Chile’s 1981 water code separated out the ownership of water from land, then gave full authority for water use to the state – it can grant water rights to private parties free of charge and in perpetuity. The code was reformed in 2022 and again in 2023, but the privatisation and commodification of Chile’s water remains a significant problem for many communities.

Alexander Pánez Pinto, a social sciences academic at the University of Bío-Bío, conducted a soon-to-be-published study into the water rights holders in the reservoir’s proposed location. In an advance copy seen by Dialogue Earth, the agricultural company Cruz del Sur is named as a major rights holder that consumes 294 litres of water per second.

Pánez says Chile has conjured a “perfect storm” between the overexploitation of watersheds for productive uses, the privatisation of water under the code, and the impacts of climate change.

Humberto Illanes Sepúlveda is the president of Mesa Punilla, a network of 16 rural and urban organisations that are based in the area of the Punilla project.

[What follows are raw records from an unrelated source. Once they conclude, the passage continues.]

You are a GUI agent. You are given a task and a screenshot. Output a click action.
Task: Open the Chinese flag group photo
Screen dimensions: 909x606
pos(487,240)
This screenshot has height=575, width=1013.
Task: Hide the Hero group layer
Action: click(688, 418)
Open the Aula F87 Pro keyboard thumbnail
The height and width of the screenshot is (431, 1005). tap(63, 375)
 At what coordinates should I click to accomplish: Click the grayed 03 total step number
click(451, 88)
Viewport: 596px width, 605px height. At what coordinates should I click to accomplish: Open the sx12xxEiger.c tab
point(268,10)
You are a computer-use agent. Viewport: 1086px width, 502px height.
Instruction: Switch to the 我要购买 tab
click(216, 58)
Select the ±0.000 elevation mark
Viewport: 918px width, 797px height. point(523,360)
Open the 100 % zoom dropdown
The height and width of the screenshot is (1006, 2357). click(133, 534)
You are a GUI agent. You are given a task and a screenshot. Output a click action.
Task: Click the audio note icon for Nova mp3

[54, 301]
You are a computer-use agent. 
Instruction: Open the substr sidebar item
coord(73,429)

According to him, the main beneficiaries of the project will be those with the water rights – large companies like Cruz del Sur. “The rest of us receive nothing, only damages,” he says. “We bear the sacrifices.”

In September 2022, Mesa Punilla submitted 299 petitions to the Ministry of Public Works regarding the Punilla project. Concerned with mitigation and compensation demands mainly related to water use, road designs and the future of the biosphere reserve, the petitions remain under evaluation and unresolved.

Illanes Sepúlveda says the project has “gaps everywhere” and is generating uncertainty. “We still don’t have concrete answers and we want legal certainty. We have been patient, prudent and flexible. But people have had enough and there is no more confidence in the ministry. We are at the end of our rope. The company that wins this project will also buy this conflict.”

The San Fabián provincial government and the Ministry of Public Works both declined to comment on the issues raised in this article.